Sunday Salon: more from the Far East.
This is bad, I know, but this week the postman has, on several occasions, delighted me with the sound of a plump book-filled jiffy bag landing on my door mat. This is despite the already colossal book city in my study, my pathetically slow rate of reading and, most of all, the condemnation of my son, Hodmandod Minor (he of the ironing pile, mentioned last week).
My most recent acquisitions are a further two volumes to add to my already unstable TBR China pile:
Monkey by Wu Ch'êng-ên (a masterpiece written in the 1500s, some time before Shakespeare), and Factory Girls by Leslie T Chang (about migrant workers in modern China, which Simon Winchester says is 'Head and Shoulders above almost all other new books about China'). This is in addition to the many books I have already read about China, including the excellent book on Pandas by Henry Nicholls which I read this week (review here with lots of panda photos).

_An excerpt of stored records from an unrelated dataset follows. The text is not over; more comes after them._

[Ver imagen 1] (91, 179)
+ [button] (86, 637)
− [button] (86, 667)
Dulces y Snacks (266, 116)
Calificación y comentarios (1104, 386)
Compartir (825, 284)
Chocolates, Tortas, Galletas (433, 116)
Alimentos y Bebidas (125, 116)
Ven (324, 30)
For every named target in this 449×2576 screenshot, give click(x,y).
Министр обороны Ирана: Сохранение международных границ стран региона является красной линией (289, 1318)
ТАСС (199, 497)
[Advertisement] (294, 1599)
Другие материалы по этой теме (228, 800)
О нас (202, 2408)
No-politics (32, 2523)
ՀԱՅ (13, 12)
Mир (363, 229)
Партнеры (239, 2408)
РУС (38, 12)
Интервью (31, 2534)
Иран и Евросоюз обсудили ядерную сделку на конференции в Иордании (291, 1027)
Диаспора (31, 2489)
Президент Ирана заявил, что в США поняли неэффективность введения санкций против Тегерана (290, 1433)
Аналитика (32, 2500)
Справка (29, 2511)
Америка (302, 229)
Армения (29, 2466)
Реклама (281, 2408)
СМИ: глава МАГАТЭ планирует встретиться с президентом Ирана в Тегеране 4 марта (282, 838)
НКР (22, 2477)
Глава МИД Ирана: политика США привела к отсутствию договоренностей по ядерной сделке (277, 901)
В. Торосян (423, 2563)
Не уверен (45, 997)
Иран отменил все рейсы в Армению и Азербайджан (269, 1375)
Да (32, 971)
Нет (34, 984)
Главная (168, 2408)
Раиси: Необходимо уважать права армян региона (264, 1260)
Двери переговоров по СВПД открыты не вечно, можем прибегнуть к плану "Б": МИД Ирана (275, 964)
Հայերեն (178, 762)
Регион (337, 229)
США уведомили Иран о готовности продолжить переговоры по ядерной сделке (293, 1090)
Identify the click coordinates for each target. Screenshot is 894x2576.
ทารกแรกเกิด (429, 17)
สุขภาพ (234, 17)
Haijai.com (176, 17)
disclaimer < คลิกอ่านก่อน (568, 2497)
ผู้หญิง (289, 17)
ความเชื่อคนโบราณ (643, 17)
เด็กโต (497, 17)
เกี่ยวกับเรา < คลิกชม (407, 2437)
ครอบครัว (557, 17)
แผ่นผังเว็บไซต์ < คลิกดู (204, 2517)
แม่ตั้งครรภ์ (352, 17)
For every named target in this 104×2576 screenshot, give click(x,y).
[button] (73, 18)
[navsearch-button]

Furthermore, and I have already mentioned these in previous posts, I have acquired three more books for the Japanese collection:
Palm of the Hand Stories by the wonderful Yasunari Kawabata (tiny short stories written throughout his life), The Girl Who Leapt Through Time by Yasutaka Tsutsui (which is a best seller in Japan, and courtesy of Alma Books) and finally Kamikazi Diaries by Emiko Ohnuki-Tierny ( a study on the mind-set of the young students who flew in the Kamikazi planes in the second world war). This last one arrived not through the post but through wires and then, at the end, through space. As I write this, it strikes me, once again, how incredible this is - an entire book landing in a few seconds in my hand, almost as soon as it came into my head to wish for it.
It is this last book that I am reading now, and can't wait to get on with it. The pilots were in their early twenties and highly educated. They spoke French, German and English and were well-acquainted with European philosophy. They were the best that Japan had to offer, and yet they were drafted into the armed forces, then forced by peer-pressure to join the defence pilots.
As the author reveals it there was no way they could not 'volunteer' to become kamikaze pilots. They knew their life would be short and they tried to rationalize this in their letters and diaries. They loved Japan, but some of them didn't love what their nation was becoming. They knew they were expected to die for their emperor, and yet they wanted to live. One of the author's main points is that they should not be thought comparable to today's suicide bombers, but to the British soldiers that were forced out of the trenches into a rain of machine gun fire in the first world war. Both were fighting for their state and their emperor, and both had no real choice. Refuse and you would be shot and your family would suffer the ignominy of your cowardice. Run or fly to almost certain death and at least your family would remember you proudly. Both sought solace in writing and reading poetry.